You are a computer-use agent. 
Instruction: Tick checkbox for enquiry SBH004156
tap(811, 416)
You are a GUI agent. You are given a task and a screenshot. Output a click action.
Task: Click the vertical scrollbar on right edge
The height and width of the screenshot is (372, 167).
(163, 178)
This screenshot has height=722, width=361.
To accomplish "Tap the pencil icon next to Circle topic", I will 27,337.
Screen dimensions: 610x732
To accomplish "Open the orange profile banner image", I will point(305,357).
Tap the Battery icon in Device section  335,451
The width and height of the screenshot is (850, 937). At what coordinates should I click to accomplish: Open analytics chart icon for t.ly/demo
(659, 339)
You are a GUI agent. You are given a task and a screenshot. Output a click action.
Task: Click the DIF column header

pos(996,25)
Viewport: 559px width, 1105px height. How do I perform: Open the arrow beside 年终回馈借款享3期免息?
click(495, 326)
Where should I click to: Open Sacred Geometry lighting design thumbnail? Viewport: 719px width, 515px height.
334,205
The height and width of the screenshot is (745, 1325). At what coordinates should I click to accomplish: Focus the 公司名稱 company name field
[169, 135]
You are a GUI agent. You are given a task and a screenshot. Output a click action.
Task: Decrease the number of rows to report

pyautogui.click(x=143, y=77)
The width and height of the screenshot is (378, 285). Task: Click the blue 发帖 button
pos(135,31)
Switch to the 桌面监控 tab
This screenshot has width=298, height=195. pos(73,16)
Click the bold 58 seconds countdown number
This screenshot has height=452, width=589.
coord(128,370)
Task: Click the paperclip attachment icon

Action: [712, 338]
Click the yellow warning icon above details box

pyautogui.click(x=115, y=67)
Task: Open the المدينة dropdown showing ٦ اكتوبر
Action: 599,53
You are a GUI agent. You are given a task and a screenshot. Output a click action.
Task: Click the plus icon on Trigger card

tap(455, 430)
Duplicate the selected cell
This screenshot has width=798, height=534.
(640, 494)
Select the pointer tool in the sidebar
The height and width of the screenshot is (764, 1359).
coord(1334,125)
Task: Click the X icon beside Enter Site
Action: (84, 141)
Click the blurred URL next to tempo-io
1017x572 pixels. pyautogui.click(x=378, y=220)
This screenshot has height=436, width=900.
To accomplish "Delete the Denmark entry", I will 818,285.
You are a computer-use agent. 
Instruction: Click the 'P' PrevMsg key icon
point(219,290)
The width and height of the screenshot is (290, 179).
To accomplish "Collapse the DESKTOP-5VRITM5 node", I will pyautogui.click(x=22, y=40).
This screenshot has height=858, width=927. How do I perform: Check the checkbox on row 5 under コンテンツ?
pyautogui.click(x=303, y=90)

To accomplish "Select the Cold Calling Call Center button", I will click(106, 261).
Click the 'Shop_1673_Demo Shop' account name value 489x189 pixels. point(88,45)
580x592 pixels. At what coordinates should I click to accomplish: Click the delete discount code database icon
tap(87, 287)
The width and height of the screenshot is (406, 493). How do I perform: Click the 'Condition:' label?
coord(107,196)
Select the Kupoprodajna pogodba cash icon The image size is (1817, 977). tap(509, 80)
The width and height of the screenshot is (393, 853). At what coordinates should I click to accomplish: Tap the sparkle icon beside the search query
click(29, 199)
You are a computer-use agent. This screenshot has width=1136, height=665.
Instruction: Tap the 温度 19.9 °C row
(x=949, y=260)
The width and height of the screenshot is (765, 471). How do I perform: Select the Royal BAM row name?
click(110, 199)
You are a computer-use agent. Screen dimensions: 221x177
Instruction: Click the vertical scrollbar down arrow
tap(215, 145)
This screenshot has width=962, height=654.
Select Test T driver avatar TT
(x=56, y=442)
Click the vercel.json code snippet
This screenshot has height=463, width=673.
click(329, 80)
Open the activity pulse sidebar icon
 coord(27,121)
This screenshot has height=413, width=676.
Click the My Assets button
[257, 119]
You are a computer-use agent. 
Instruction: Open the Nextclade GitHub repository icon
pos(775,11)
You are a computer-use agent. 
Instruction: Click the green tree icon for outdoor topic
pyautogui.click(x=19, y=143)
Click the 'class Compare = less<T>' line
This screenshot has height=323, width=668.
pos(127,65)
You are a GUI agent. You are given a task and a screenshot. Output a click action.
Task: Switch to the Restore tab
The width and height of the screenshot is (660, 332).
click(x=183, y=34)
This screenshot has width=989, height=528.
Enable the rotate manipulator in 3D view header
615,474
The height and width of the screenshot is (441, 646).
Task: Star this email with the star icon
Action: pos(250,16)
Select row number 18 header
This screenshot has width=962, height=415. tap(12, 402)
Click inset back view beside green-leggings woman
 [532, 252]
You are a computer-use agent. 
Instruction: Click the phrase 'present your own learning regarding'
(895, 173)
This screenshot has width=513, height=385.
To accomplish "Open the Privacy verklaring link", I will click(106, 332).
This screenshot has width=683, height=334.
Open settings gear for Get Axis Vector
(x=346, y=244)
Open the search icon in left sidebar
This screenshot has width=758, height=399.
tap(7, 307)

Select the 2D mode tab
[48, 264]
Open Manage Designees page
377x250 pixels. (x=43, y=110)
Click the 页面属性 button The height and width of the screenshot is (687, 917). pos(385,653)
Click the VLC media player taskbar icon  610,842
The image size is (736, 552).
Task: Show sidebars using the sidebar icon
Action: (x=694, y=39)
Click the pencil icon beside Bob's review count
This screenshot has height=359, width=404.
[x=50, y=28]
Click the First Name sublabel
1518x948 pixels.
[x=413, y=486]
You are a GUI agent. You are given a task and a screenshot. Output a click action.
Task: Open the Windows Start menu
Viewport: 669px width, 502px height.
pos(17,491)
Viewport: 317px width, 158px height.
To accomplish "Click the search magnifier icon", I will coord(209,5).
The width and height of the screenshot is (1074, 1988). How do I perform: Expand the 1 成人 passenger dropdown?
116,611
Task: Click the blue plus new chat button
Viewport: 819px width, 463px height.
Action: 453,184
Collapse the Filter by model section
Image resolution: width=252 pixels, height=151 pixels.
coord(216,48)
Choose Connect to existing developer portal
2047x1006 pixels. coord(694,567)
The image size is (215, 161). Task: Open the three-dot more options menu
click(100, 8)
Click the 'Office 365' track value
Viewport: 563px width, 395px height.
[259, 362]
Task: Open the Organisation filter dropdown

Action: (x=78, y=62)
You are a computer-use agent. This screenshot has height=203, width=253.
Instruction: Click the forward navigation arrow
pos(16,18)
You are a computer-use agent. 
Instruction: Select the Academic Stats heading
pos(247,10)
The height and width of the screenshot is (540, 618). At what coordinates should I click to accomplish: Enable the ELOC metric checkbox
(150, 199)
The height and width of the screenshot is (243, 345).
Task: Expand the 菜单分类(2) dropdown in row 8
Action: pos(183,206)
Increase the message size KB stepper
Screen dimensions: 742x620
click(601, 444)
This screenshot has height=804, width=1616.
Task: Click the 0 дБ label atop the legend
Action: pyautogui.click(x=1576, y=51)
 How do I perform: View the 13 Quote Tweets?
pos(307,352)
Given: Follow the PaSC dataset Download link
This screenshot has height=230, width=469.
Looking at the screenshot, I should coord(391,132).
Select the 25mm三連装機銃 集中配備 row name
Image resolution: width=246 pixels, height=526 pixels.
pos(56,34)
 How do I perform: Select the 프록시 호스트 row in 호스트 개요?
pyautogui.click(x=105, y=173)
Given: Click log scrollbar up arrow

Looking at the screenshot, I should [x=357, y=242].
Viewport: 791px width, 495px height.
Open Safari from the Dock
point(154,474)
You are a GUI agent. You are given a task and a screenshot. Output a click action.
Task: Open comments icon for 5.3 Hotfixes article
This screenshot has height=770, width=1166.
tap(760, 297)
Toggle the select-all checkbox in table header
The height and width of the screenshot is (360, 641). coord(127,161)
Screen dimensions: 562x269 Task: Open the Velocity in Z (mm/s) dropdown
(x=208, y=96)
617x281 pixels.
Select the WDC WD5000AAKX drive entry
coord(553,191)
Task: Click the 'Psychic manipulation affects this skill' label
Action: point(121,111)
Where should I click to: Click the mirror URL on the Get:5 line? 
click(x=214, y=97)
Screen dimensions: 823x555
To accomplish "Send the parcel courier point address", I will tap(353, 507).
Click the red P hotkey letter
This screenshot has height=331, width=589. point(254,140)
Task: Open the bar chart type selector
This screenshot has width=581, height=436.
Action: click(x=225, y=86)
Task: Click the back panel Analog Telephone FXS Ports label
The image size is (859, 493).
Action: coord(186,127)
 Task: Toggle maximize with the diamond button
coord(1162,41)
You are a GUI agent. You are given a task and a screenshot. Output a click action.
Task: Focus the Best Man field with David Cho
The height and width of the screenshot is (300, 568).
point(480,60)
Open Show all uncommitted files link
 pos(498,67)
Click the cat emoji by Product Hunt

══════════

(What you should do): Rewrite everything in the data above, from its very first line down through the line containing "Tap the Battery", as a Markdown table with the columns Row and Data line. Number each row and skip any blank lines.

(Full answer):
| Row | Data line |
|---|---|
| 1 | You are a computer-use agent.  |
| 2 | Instruction: Tick checkbox for enquiry SBH004156 |
| 3 | tap(811, 416) |
| 4 | You are a GUI agent. You are given a task and a screenshot. Output a click action. |
| 5 | Task: Click the vertical scrollbar on right edge |
| 6 | The height and width of the screenshot is (372, 167). |
| 7 | (163, 178) |
| 8 | This screenshot has height=722, width=361. |
| 9 | To accomplish "Tap the pencil icon next to Circle topic", I will 27,337. |
| 10 | Screen dimensions: 610x732 |
| 11 | To accomplish "Open the orange profile banner image", I will point(305,357). |
| 12 | Tap the Battery icon in Device section  335,451 |